Он заходит и тяжелым взглядом обводит все пустое помещение: занавеска между комнатами колышется, и ему видна широкая неубранная кровать, а рядом другая, поменьше. Лицо его смягчается, он оборачивается: Тереса, стоя к нему спиной, закрывает дверь. Альберто успевает заметить, что она, прежде чем повернуться, быстро проводит рукой по волосам и расправляет складки на юбке. Теперь она стоит перед ним. И вдруг Альберто обнаруживает, что лицо, столько раз являвшееся ему в памяти за последние недели, было гораздо решительнее лица, которое он видит сейчас, видел в кинотеатре «Метро» и за этой дверью, когда они прощались, – смущенного, с робкими глазами, которые избегают встречаться с его глазами и жмурятся, словно на летнем солнце. Тереса улыбается и, кажется, смущена: руки сцепляются, расцепляются, падают вдоль тела, касаются стены.

– Я сбежал из училища, – говорит он. Вспыхивает и опускает голову.

– Сбежал? – Она приоткрыла рот, но больше ничего не говорит, только смотрит тревожно. Снова сложила руки, совсем близко от Альберто. – Что случилось? Расскажи. Да садись же, никого нет, тетя ушла.

Он вскидывается и спрашивает:

– Ты встречалась с Рабом?

Она широко открывает глаза:

– С кем?

– В смысле, с Рикардо Араной.

– А, – говорит она, будто бы успокоившись, и снова улыбается, – с мальчиком, который живет на углу.

– Он к тебе приходил? – не отстает Альберто.

– Ко мне? Нет. А что?

– Только честно! – он повышает голос. – Зачем ты мне врешь? То есть… – тут он сбивается, что-то лепечет, умолкает. Тереса серьезно смотрит на него, едва заметно поворачивает голову, руки опущены, и в глазах смутно проглядывает нечто новое – лукавый огонек.

– А почему ты спрашиваешь? – медленно, мягко, с легкой иронией произносит она.

– Раб ушел в увольнение сегодня днем. Я думал, он к тебе поехал. Наплел, что у него мать болеет.

– Зачем бы он ко мне поехал?

– Затем, что он в тебя влюблен.

Теперь этот огонек озаряет все лицо Тересы – щеки, губы, бархатистый лоб, на который спадает пара волнистых прядей.

– Я не знала, – говорит она. – Я всего раз с ним разговаривала. Но…
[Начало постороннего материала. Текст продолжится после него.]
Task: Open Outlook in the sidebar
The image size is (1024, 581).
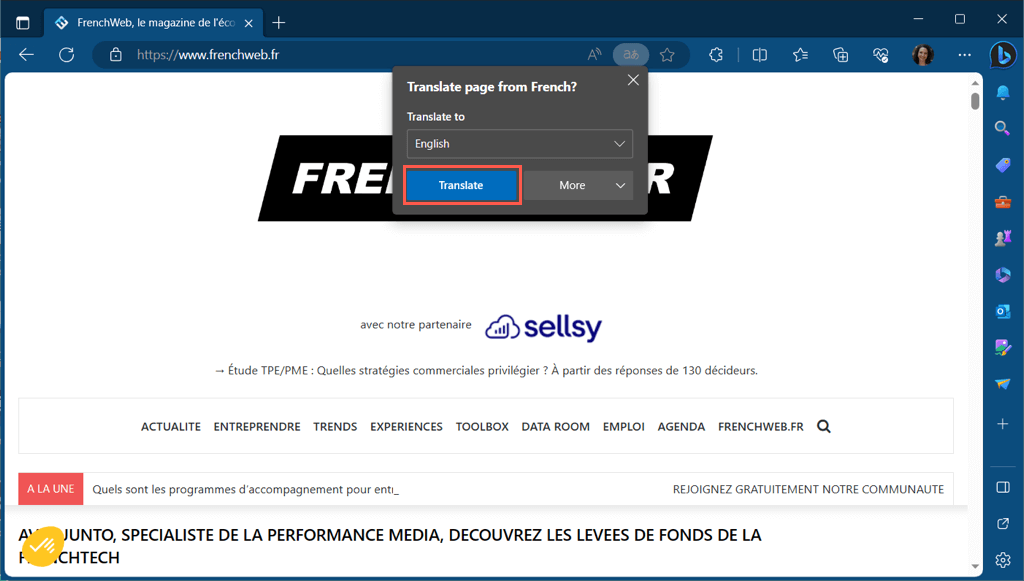Action: pyautogui.click(x=1003, y=312)
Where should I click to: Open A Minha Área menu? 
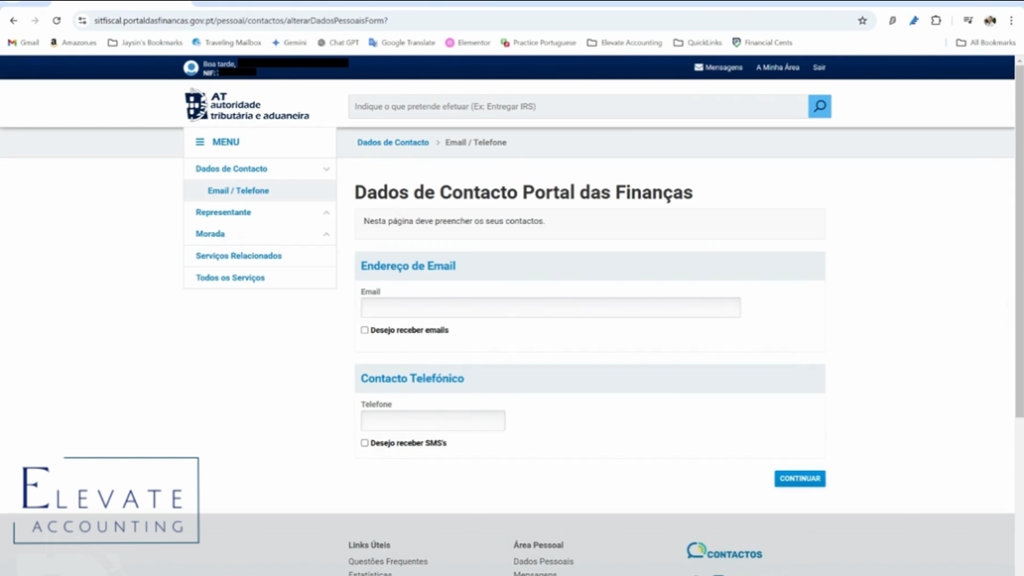coord(779,67)
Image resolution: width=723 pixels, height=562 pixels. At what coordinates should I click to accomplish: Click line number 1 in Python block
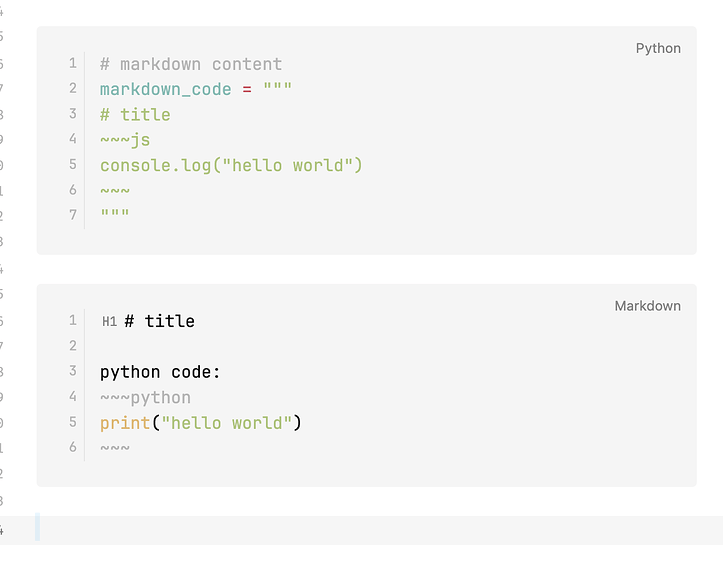(x=73, y=63)
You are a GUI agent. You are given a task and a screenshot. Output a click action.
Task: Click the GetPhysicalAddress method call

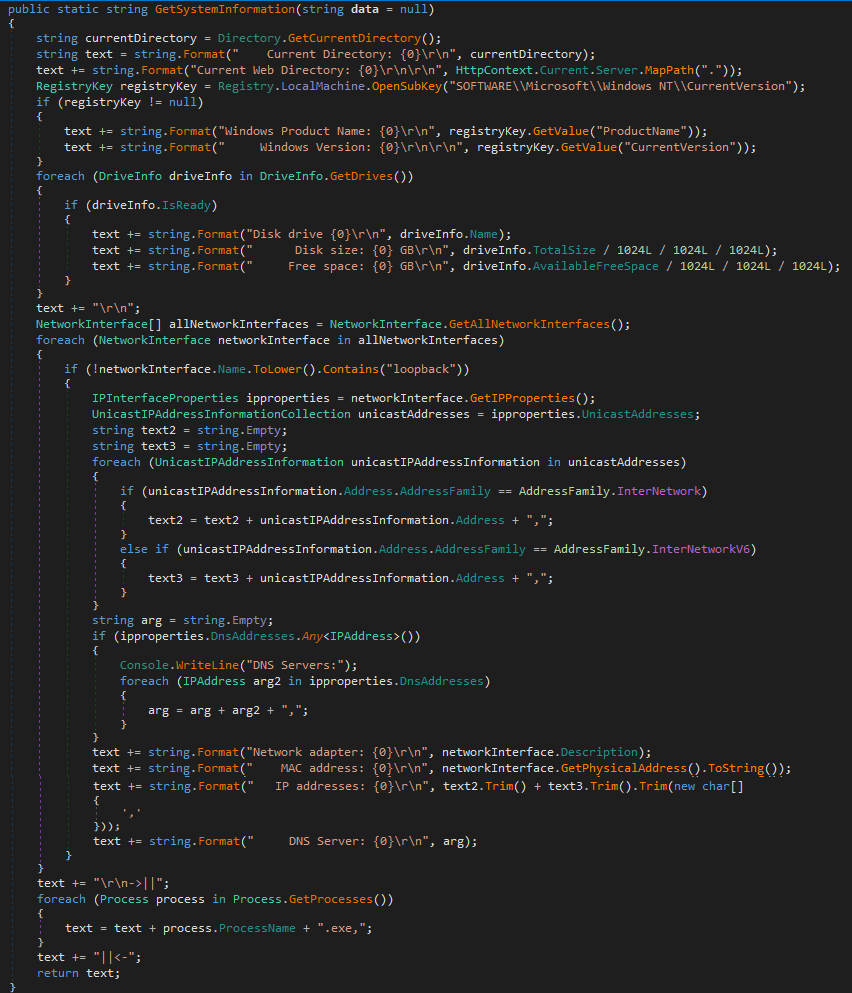coord(624,768)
– Поэтому я и сбежал, – говорит Альберто. Замирает на миг с открытым ртом. И выпаливает: – Приревновал. Я тоже в тебя влюблен.

10

В романе описана первая статуя Франсиско Болоньези (1816–1880), павшего в битве при Арике во время Второй Тихоокеанской войны (с Чили), находившаяся на одноименной площади с 1905 по 1954 год и действительно изображавшая момент смерти национального героя, в отличие от более статичной нынешней.